Division of Corporation Finance

100 F Street, NE

Washington, D.C. 20549

Attn:     Jeffrey Riedler
      Johnny Gharib

 

Re:     Marina Biotech, Inc.
      Registration Statement on Form S-1
      Originally Filed March 25, 2011
      File No. 333-173108

Dear Mr. Riedler:

On behalf of our client Marina Biotech, Inc. (the “Company”), we hereby submit this letter in response to the comments set forth in that certain letter dated March 31, 2011 from the staff (the “Staff”) of the Securities and Exchange Commission (the “Commission”) to J. Michael French, the President and Chief Executive Officer of the Company, relating to the Registration Statement on Form S-1 that the Company originally filed with the Commission on March 25, 2011, and that it amended by filing an Amendment No. 1 to the Registration Statement on Form S-1 on May 2, 2011 (File No. 333-173108) (as so amended, the “Registration Statement”).

The Company is responding to the Staff’s comments by revising the Registration Statement as set forth below (the numbered paragraphs below correspond to the numbered paragraphs of the Staff’s March 31, 2011 comment letter, which have been retyped herein in bold for your ease of reference):

General

 

1. Please amend your registration statement to disclose the following terms of your offer:

 

   

Total number of units to be sold in the offering;

 

   

Number of warrants included in each unit;

 

   

Exercise period of the warrants;

 

   

Exercise price of the warrants or the formula that will be used to determine the exercise price;


   

Identity of the underwriter; and

 

   

Compensation that will be paid to the underwriter other than discounts and commissions.

Also, please file the underwriting agreement as an exhibit to your registration statement.

Response

The Company has revised the Registration Statement to reflect an offering of: (1) 14,814,814 units, each consisting of (i) one share of the Company’s common stock and (ii) one Series A Warrant to purchase one share of the Company’s common stock, and (2) 14,814,814 Series B Warrants, each to purchase one unit.
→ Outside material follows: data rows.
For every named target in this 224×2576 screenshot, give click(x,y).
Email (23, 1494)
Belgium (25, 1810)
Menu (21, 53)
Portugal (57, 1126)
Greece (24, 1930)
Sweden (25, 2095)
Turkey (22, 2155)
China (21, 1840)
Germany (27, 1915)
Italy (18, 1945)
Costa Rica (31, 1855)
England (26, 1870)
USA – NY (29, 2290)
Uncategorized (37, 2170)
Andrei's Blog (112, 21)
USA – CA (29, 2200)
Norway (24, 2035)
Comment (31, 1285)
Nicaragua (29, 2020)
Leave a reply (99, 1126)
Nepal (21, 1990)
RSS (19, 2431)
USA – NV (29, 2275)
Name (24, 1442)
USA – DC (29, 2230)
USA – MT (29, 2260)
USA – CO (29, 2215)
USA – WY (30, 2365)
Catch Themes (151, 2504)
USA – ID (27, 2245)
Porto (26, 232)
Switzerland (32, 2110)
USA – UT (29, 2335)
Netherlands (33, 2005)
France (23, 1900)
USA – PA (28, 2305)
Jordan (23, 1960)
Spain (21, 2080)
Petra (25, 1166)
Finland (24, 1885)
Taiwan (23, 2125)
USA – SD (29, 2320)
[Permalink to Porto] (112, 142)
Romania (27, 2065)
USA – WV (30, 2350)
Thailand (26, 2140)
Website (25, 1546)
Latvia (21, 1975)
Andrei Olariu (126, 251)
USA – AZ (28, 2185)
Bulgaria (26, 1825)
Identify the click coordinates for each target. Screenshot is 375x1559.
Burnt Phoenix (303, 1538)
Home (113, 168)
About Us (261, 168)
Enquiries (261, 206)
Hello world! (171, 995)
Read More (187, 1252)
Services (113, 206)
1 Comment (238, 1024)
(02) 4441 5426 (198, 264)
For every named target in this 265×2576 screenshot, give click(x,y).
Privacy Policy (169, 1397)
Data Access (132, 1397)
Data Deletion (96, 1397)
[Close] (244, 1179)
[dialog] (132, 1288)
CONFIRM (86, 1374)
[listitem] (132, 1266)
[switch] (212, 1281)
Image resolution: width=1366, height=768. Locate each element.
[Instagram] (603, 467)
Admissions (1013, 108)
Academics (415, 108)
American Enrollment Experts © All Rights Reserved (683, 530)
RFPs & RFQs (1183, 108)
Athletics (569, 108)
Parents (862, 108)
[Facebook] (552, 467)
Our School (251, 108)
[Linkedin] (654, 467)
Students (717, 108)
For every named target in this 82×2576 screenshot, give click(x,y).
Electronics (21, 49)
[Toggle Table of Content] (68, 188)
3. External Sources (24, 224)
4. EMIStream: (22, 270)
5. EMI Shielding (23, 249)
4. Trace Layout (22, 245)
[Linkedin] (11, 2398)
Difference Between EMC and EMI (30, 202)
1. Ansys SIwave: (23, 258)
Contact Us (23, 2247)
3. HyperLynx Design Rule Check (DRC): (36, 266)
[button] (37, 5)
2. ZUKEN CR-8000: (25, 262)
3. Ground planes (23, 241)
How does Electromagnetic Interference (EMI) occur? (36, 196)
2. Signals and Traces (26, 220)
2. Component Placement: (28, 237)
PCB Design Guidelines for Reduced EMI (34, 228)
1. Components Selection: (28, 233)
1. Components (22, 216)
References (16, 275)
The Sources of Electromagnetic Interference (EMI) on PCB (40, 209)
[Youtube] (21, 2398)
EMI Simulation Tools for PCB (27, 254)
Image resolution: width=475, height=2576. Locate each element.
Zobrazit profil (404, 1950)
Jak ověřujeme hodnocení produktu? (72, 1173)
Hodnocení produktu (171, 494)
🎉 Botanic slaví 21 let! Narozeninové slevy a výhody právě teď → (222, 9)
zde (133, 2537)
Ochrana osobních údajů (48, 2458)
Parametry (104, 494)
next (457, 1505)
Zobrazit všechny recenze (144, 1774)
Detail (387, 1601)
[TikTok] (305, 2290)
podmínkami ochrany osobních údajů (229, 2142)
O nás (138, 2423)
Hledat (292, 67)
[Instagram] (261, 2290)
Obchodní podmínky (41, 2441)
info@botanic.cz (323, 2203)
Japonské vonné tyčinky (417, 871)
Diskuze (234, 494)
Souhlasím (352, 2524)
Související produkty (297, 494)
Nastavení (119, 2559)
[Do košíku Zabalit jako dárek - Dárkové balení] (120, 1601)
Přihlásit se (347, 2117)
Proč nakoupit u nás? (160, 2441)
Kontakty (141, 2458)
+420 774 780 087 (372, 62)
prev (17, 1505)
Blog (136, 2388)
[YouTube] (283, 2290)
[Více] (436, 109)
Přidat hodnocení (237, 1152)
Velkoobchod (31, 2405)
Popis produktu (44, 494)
The Company has also revised the Registration Statement to reflect an assumed public offering price of $0.54 per unit (with corresponding changes to the “Use of Proceeds”, “Capitalization” and “Dilution” sections of the Registration Statement), to reflect the pricing mechanism for the Series B Warrants, to reflect that the shares of common stock issuable upon exercise of the Series A Warrants will not be offered pursuant to the prospectus included in the Registration Statement (and will not be issuable until one year and one day from the date of issuance, but only if the Company’s stockholders approve an increase in the number of authorized shares of the Company’s common stock), to include revised descriptions of the terms of the Series A Warrants and the Series B Warrants, and to update certain market-related disclosure and disclosure regarding outstanding securities of the Company to a more recent date. In addition, the Company is filing as exhibits to the Registration Statement revised forms of the Underwriting Agreement, Series A Warrant and Series B Warrant.

If you have any further questions or comments, or would like to discuss this response letter or the amended Registration Statement, please feel free to call me at (212) 326-0468.

 

Sincerely,
/s/ Michael T. Campoli
Michael T. Campoli
Pryor Cashman LLP

 

cc: J. Michael French, Marina Biotech, Inc.
  Peter S. Garcia, Marina Biotech, Inc.